Los ríos y quebradas que cruzan la región no son solo canales de agua. Son autopistas de la vida donde conviven peces, crustáceos, reptiles, anfibios, aves como el barranquero, y mamíferos como ocelotes y nutrias. Cada una de estas especies tiene un rol en el equilibrio del ecosistema, y todas ellas comparten ese espacio con nosotros, aunque pocas veces nos damos cuenta.

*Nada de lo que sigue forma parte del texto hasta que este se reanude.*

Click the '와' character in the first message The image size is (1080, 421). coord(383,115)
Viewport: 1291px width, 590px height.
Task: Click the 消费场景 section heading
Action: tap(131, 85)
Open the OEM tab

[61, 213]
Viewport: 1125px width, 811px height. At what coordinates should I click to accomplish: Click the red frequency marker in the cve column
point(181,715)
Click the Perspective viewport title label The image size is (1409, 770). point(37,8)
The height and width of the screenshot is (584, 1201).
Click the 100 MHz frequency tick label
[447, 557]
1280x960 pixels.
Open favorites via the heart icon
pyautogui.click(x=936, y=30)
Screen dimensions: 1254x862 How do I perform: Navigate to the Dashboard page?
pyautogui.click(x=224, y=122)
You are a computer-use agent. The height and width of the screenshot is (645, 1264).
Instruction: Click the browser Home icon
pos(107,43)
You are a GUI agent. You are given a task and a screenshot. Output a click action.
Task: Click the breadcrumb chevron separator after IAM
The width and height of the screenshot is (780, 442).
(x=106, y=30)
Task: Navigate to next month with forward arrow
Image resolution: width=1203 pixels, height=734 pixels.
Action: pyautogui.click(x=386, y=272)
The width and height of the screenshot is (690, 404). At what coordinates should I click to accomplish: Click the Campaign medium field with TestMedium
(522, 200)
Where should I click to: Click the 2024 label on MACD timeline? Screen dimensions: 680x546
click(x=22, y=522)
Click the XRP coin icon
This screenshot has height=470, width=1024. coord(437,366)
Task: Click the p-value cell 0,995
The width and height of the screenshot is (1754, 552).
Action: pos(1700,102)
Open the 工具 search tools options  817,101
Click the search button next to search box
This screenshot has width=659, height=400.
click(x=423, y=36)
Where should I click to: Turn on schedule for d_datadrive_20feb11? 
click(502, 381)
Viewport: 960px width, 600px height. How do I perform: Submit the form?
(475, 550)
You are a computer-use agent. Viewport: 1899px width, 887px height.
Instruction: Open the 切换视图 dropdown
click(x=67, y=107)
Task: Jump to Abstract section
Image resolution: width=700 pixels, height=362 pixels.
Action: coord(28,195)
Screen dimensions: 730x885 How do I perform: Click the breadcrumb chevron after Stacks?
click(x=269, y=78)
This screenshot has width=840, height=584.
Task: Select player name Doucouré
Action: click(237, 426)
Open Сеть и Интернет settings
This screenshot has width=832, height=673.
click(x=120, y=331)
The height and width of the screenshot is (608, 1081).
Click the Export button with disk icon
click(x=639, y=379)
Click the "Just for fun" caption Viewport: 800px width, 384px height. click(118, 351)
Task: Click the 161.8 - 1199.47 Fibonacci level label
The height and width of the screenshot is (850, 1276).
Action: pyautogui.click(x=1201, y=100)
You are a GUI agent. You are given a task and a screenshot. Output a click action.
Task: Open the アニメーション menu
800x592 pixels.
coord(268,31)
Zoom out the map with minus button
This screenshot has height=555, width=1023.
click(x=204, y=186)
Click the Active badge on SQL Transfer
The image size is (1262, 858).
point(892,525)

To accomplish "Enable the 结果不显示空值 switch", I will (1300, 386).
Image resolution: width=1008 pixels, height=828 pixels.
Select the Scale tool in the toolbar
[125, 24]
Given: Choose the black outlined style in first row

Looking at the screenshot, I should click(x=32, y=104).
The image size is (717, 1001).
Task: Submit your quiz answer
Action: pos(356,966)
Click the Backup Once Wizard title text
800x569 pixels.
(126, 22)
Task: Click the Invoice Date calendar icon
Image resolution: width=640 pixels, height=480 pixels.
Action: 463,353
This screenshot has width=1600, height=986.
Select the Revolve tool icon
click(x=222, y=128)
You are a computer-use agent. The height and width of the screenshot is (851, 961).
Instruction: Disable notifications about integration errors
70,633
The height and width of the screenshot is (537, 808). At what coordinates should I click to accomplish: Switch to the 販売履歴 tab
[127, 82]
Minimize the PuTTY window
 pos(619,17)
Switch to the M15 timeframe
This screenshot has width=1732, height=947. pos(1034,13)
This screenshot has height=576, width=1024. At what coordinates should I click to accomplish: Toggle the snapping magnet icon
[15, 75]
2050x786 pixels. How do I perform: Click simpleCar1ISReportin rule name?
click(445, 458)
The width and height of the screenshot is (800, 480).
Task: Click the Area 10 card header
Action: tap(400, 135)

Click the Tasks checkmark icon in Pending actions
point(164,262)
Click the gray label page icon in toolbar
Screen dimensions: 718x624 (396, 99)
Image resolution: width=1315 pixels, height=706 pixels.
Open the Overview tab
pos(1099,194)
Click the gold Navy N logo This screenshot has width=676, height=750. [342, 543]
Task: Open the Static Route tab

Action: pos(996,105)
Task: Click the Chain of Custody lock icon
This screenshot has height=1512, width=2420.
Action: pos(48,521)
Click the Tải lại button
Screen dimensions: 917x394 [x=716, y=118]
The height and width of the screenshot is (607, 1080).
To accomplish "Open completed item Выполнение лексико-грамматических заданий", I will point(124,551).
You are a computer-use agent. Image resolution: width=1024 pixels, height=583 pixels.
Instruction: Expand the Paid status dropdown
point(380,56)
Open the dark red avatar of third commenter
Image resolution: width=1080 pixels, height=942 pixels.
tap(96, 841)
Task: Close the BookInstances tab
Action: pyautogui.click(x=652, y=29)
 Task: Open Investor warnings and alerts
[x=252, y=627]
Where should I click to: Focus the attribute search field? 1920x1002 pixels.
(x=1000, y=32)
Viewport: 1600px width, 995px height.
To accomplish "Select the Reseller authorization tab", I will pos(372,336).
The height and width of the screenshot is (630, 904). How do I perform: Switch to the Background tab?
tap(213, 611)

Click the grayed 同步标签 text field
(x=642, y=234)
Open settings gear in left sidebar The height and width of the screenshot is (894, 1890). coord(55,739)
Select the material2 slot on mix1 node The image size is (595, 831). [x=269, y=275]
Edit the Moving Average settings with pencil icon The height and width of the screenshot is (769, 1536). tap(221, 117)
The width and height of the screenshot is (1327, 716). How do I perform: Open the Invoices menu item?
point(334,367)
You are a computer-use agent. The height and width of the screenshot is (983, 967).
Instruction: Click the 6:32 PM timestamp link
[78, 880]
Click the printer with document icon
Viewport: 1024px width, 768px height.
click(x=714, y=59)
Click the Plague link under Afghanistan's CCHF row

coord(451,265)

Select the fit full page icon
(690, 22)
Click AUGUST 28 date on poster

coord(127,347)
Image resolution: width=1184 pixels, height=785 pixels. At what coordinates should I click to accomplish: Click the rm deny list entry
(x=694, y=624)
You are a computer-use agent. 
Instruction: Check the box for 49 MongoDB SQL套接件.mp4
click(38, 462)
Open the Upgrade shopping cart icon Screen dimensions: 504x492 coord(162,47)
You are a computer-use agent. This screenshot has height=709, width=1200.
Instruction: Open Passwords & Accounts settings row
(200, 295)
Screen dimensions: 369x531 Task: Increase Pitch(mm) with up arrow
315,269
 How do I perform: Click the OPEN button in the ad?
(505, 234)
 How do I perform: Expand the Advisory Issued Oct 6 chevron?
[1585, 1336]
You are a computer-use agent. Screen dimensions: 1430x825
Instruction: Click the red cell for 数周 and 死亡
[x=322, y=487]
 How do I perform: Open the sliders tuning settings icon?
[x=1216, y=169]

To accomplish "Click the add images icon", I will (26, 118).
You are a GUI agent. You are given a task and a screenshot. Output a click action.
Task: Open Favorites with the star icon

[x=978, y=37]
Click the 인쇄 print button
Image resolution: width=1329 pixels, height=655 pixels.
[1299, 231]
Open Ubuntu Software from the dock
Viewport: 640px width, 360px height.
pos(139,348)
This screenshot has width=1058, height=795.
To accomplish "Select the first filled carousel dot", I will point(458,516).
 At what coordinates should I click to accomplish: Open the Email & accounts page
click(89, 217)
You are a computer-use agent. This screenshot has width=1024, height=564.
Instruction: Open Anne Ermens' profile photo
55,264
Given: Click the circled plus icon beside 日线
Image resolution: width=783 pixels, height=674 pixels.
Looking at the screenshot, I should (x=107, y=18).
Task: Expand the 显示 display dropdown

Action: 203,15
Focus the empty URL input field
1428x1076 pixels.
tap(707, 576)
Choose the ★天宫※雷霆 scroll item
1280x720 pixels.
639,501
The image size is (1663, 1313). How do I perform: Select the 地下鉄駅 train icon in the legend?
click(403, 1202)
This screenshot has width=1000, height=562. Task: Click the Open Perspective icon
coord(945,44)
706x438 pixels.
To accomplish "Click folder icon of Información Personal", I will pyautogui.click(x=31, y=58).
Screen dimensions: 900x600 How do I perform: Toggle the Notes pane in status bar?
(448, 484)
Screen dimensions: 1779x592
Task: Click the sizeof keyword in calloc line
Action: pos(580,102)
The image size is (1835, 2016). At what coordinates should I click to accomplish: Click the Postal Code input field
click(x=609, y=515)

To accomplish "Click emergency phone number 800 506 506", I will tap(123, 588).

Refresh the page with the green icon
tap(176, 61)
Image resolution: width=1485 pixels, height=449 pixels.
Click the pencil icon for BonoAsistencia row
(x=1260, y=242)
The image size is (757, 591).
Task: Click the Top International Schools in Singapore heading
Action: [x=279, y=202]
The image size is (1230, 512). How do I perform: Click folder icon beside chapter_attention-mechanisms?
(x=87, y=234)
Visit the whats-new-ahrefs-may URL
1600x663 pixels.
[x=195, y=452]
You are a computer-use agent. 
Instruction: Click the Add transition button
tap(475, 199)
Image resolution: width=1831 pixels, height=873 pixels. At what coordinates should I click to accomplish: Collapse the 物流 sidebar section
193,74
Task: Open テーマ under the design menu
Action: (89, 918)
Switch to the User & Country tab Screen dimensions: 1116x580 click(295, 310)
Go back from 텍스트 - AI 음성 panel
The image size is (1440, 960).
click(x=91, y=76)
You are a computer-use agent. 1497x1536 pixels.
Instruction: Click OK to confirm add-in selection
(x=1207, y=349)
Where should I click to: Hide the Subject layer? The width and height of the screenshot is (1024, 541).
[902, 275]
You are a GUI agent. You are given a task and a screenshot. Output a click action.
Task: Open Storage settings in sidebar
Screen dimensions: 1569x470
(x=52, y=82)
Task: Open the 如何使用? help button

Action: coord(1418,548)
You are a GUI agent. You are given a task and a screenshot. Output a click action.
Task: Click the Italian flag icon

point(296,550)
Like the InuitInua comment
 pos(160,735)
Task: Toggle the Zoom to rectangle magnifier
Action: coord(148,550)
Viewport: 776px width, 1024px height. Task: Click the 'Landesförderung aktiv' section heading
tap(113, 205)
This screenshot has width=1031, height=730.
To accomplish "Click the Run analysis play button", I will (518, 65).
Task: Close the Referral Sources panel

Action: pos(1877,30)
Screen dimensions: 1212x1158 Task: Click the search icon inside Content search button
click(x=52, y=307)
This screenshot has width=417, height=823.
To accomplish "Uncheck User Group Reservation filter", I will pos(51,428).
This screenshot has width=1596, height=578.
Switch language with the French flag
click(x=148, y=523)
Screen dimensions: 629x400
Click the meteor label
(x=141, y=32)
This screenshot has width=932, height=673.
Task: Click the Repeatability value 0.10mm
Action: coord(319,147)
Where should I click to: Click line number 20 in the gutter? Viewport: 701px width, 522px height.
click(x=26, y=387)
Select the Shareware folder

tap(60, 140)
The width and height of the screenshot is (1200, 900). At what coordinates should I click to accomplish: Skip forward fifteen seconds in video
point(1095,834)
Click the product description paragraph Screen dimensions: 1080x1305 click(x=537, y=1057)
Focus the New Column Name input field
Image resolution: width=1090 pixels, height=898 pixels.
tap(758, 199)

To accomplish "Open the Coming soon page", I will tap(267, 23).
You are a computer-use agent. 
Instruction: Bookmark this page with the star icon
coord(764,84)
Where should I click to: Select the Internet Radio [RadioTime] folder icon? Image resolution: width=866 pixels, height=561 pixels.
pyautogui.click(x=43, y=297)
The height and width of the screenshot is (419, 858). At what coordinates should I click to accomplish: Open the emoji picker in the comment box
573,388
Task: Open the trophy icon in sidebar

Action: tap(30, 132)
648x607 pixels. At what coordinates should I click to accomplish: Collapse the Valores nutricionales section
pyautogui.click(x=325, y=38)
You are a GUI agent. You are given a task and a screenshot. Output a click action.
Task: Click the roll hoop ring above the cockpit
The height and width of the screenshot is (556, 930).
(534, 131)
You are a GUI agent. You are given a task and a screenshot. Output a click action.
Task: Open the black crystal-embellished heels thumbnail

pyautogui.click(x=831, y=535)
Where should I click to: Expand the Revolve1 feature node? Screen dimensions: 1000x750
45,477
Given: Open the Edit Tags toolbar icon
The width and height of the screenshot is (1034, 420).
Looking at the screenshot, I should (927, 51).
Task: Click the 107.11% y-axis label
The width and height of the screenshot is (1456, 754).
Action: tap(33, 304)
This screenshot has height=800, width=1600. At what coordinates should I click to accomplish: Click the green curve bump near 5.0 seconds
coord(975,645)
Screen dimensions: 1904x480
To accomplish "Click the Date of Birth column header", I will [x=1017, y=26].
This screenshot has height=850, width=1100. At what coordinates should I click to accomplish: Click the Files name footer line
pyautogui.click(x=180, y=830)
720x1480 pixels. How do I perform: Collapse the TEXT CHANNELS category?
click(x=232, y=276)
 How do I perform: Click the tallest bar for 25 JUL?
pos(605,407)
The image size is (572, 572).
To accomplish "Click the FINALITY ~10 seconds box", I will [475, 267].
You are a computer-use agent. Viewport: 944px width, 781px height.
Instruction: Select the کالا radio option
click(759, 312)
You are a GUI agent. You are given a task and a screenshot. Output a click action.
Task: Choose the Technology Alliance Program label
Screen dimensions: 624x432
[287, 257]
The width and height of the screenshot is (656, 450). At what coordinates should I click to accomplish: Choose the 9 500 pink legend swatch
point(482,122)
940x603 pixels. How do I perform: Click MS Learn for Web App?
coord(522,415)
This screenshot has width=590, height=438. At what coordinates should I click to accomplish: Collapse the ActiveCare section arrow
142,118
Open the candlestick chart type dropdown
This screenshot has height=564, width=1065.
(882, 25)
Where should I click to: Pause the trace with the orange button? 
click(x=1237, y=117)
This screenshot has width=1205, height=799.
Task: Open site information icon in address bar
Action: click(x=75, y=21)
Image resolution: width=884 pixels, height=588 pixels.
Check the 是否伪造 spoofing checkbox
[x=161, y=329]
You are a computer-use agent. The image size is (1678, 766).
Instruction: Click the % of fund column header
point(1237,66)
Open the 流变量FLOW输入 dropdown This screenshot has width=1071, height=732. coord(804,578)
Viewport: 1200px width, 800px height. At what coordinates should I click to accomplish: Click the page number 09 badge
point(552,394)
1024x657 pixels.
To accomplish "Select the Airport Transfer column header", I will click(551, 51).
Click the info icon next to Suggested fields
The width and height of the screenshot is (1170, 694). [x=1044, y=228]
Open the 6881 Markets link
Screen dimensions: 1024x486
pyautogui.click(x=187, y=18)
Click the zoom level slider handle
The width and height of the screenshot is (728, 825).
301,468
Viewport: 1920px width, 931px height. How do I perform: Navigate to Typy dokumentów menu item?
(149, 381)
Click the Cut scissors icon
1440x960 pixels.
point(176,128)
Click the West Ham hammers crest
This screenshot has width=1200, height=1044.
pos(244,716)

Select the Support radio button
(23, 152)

El problema empieza cuando arrojamos residuos a esas quebradas. La basura no solo contamina el agua: también atrae a muchos de estos animales en busca de comida, lo que genera encuentros negativos con la gente. Pero hay algo más grave aún. Cuando interrumpimos estos corredores con basura, escombros o construcciones, cortamos las rutas naturales de los animales, interrumpiendo sus ciclos biológicos y haciendo más difícil su supervivencia.
En el Valle de Aburrá viven más de mil especies de aves y mariposas, además de más de 100 especies de mamíferos. Su presencia aquí no es casual: es un indicador de que el ecosistema está sano y limpio. Pero eso está en riesgo cada vez que sacamos basura por una ventana hacia una quebrada.